• STATED GOAL 1
Turn the listing below into a Markdown table with the columns Row and Line, starting with the line that contains "You are a GUI" and going on through the end of the listing. Skip blank lines and leave the pictures out.

:: PASSAGE

Volkswagen AG agreed Wednesday to plead guilty to three felony counts and pay a $2.8 billion criminal penalty for selling 590,000 diesel vehicles in the United States by cheating on federal and state emissions tests and lying to regulators.
VW also settled civil claims for $1.5 billion brought by the EPA for import violations and the U.S. Customs and Border Protection for customs fraud.
Volkswagen has admitted it lied about emissions tests for about 11 million diesel vehicles world wide.
The German giant agreed in June to spend up to $14.7 billion to resolve other federal and California civil allegations of cheating on emissions tests and lying to customers.
Also Wednesday, a federal grand jury in the Eastern District of Michigan indicted six VW executives and employees for their roles in the cheating scandal.
The six -- Heinz-Jakob Neusser, Jens Hadler, Richard Dorenkamp, Bernd Gottweis, Oliver Schmidt, and Jürgen Peter, all of Germany -- were charged with one count of conspiracy to defraud the United States, to defraud VW’s U.S. customers, and to violate the Clean Air Act.
The indictments alleged they made false representations to regulators and the public about the ability of VW’s supposedly “clean diesel” vehicles to comply with U.S. emissions standards.
Neusser, Gottweis, Schmidt, and Peter were also charged with wire fraud.
Schmidt was arrested January 7 in Miami during a visit to the United States. He appeared in federal court Monday.
"The other defendants are believed to presently reside in Germany," the DOJ said Wednesday.

::::

• STATED GOAL 2
Repeat word for word the part of the Volkswagen emissions passage above, starting with "The German giant" and going on through "lying to customers.".

:: PROVIDED DATA

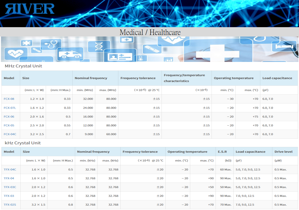299x210 pixels.
Task: Click the adhesive bandage icon
Action: (152, 49)
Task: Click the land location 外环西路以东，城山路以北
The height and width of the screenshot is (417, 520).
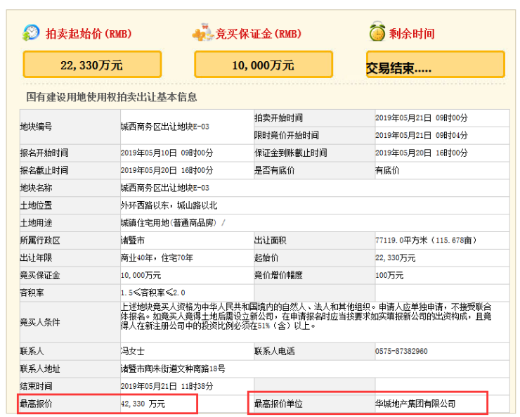Action: 166,205
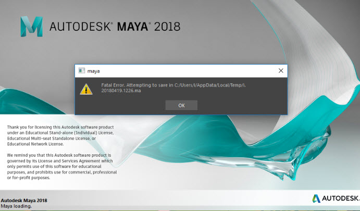Image resolution: width=360 pixels, height=211 pixels.
Task: Click the maya dialog title bar icon
Action: point(81,71)
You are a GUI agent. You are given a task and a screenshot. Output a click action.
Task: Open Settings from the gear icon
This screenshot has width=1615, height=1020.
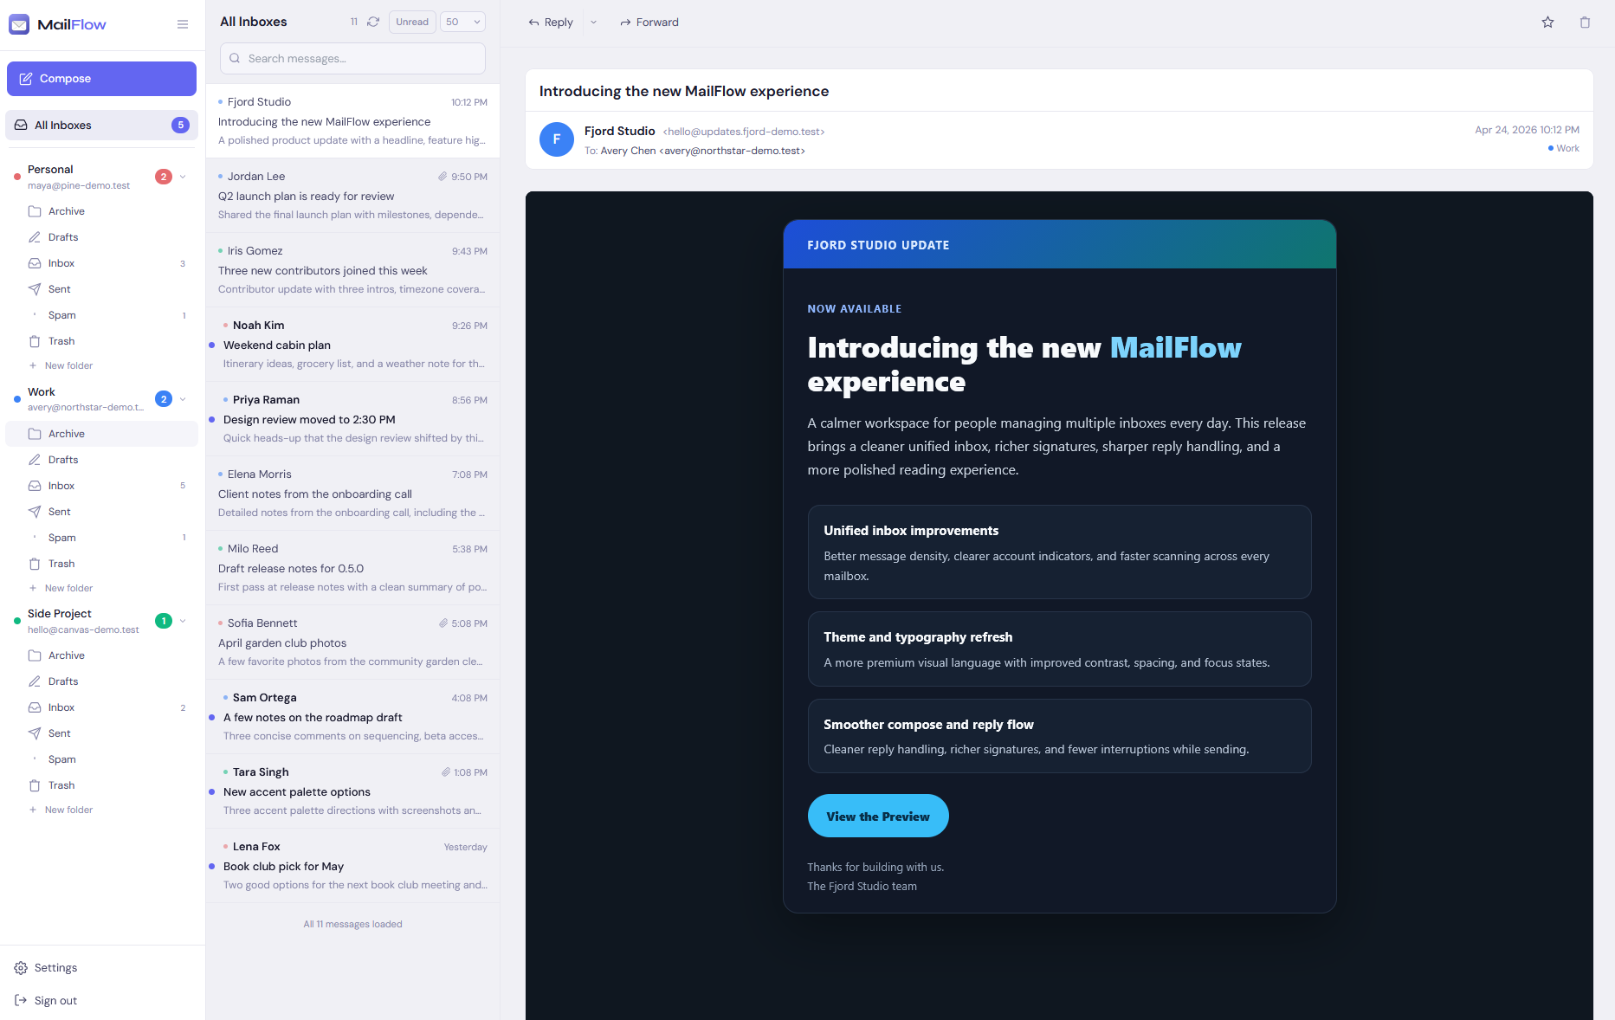click(x=23, y=967)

::::

• COMPLETE ANSWER 1
| Row | Line |
|---|---|
| 1 | You are a GUI agent. You are given a task and a screenshot. Output a click action. |
| 2 | Task: Open Settings from the gear icon |
| 3 | This screenshot has width=1615, height=1020. |
| 4 | click(x=23, y=967) |

• COMPLETE ANSWER 2
The German giant agreed in June to spend up to $14.7 billion to resolve other federal and California civil allegations of cheating on emissions tests and lying to customers.